Com base nesta evidência pré-clínica, começamos a tratar homens que se apresentaram em nossa clínica de andrologia com DP aguda (n = 102; dentro de 6 meses do início da doença), usando 5 mg de tadalafil uma vez ao dia e 20 mg de tamoxifeno duas vezes ao dia por 2 meses. Os medicamentos foram prescritos off-label de acordo com as diretrizes do Conselho Geral de Medicina do Reino Unido. O grupo controle (n = 45) consistiu de pacientes que receberam prescrição de vitamina E ou nenhum medicamento. Nossos resultados iniciais sugerem que significativamente mais pacientes que receberam a combinação tadalafil-tamoxifeno melhoraram na curvatura peniana (26,5%) do que aqueles no grupo controle (7,3%). Menos pacientes no grupo de combinação (12,7%) apresentaram piora da curvatura em comparação com os pacientes controle (26,8%). Atualmente, estamos no processo de expansão deste estudo preliminar, aumentando o número de pacientes e acompanhando-os por um período mais longo.

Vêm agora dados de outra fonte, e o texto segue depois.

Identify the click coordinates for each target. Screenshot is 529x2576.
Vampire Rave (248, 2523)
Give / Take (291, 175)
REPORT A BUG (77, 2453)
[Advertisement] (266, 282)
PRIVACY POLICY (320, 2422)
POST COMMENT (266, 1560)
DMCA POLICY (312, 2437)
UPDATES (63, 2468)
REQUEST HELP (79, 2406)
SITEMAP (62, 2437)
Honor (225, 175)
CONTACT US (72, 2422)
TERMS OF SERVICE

Outro estudo analisou retrospectivamente as alterações na curvatura peniana e na dor em homens (n = 47) com DP aguda durante o tratamento com tadalafil e tamoxifeno off-label em combinação com um dispositivo de ereção a vácuo (VED). Eles mostraram que após 12 semanas de tratamento, 57,4% dos pacientes não apresentaram melhora, 27,7% apresentaram melhora e 14,9% pioraram. O aumento gradual na melhoria ao longo de 12 semanas foi estatisticamente significativo.

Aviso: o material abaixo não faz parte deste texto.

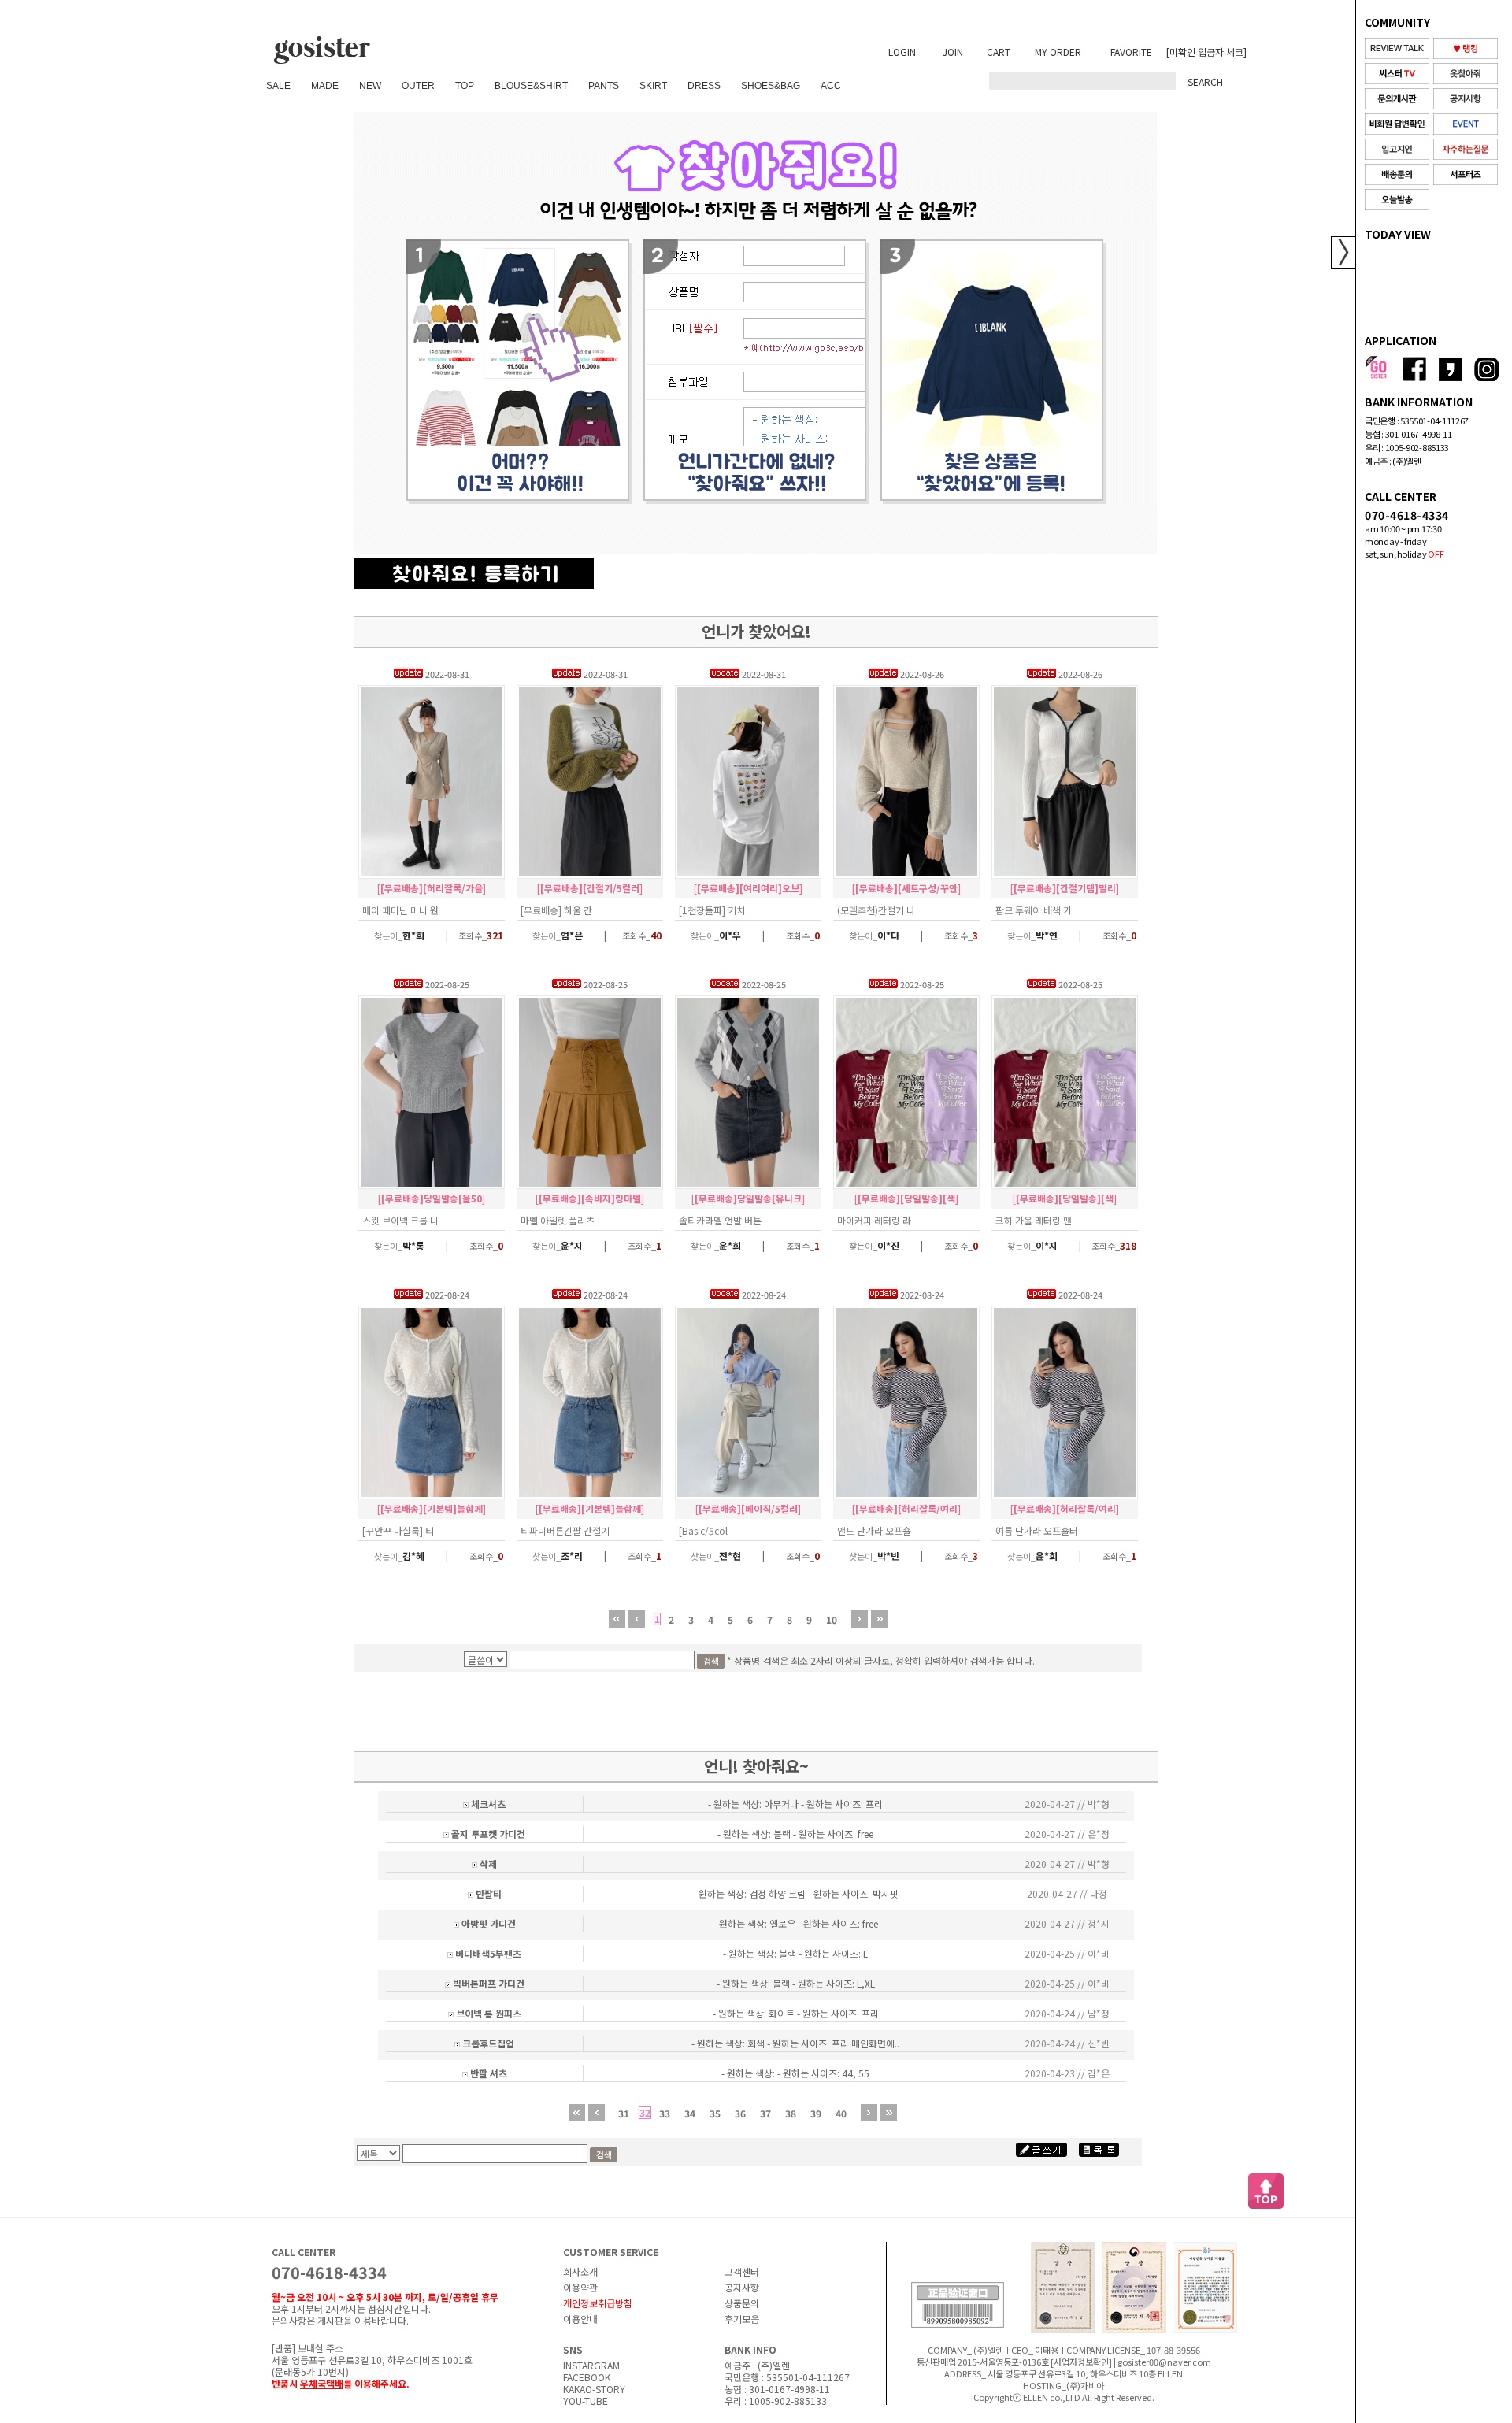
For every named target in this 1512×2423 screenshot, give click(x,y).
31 (623, 2113)
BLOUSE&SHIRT (531, 85)
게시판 (330, 2320)
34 (689, 2113)
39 (815, 2113)
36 (740, 2113)
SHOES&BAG (770, 85)
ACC (831, 85)
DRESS (704, 85)
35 (715, 2113)
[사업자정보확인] (1081, 2361)
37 (765, 2113)
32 (644, 2112)
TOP (464, 85)
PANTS (603, 85)
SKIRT (653, 85)
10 (831, 1619)
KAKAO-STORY (594, 2388)
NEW (370, 85)
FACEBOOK (586, 2377)
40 (841, 2113)
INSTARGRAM (591, 2365)
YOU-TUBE (585, 2400)
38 (790, 2113)
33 (664, 2113)
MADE (325, 85)
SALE (278, 85)
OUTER (418, 85)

Deve-se notar que os 2 estudos clínicos aqui mencionados foram apresentados em congressos de pesquisa em medicina sexual; não são publicações revisadas por pares. Ambos são estudos piloto com baixo número de pacientes. Além disso, eles têm outras limitações. Eles não são ensaios clínicos randomizados (ECR) e não são cegos ou controlados por placebo. No primeiro estudo, os pacientes que receberam a combinação tadalafil-tamoxifeno foram recrutados em um hospital diferente daqueles que receberam vitamina E ou nenhum medicamento. O segundo estudo não possui grupo controle e um dispositivo de ereção a vácuo foi adicionado à combinação. Apesar dessas advertências, acreditamos que há um sinal clínico para a maior taxa de melhora (25%-27%) com a combinação PDE5i-SERM em comparação com a resolução espontânea (3%-12%) relatada na literatura. Argumentamos que tal sinal justifica estudos clínicos maiores com controles apropriados.
Um ECR em grande escala seria caro e os incentivos financeiros para as empresas farmacêuticas financiarem ensaios tão caros seriam limitados por três razões. Primeiro, todos os PDE5is e SERMs não estão patenteados e as suas formulações genéricas estão agora no mercado. Isto torna improvável que um fabricante de medicamentos genéricos recupere os custos de ensaios clínicos tão dispendiosos e os custos de novo licenciamento. Em segundo lugar, o tamanho do mercado para a DP não é suficientemente grande para que um fabricante de medicamentos genéricos recupere os seus custos. Terceiro, sem alterar a formulação (o que representaria um custo adicional), a concorrência no mercado proveniente do uso off-label limitaria a exclusividade de mercado do medicamento reaproveitado.25 Além disso, o recrutamento de pacientes com DP aguda para um ensaio clínico em tão grande escala seria ser um desafio, pois a duração da doença no momento da apresentação pode variar de 4 a 6 meses a 10 a 17 meses.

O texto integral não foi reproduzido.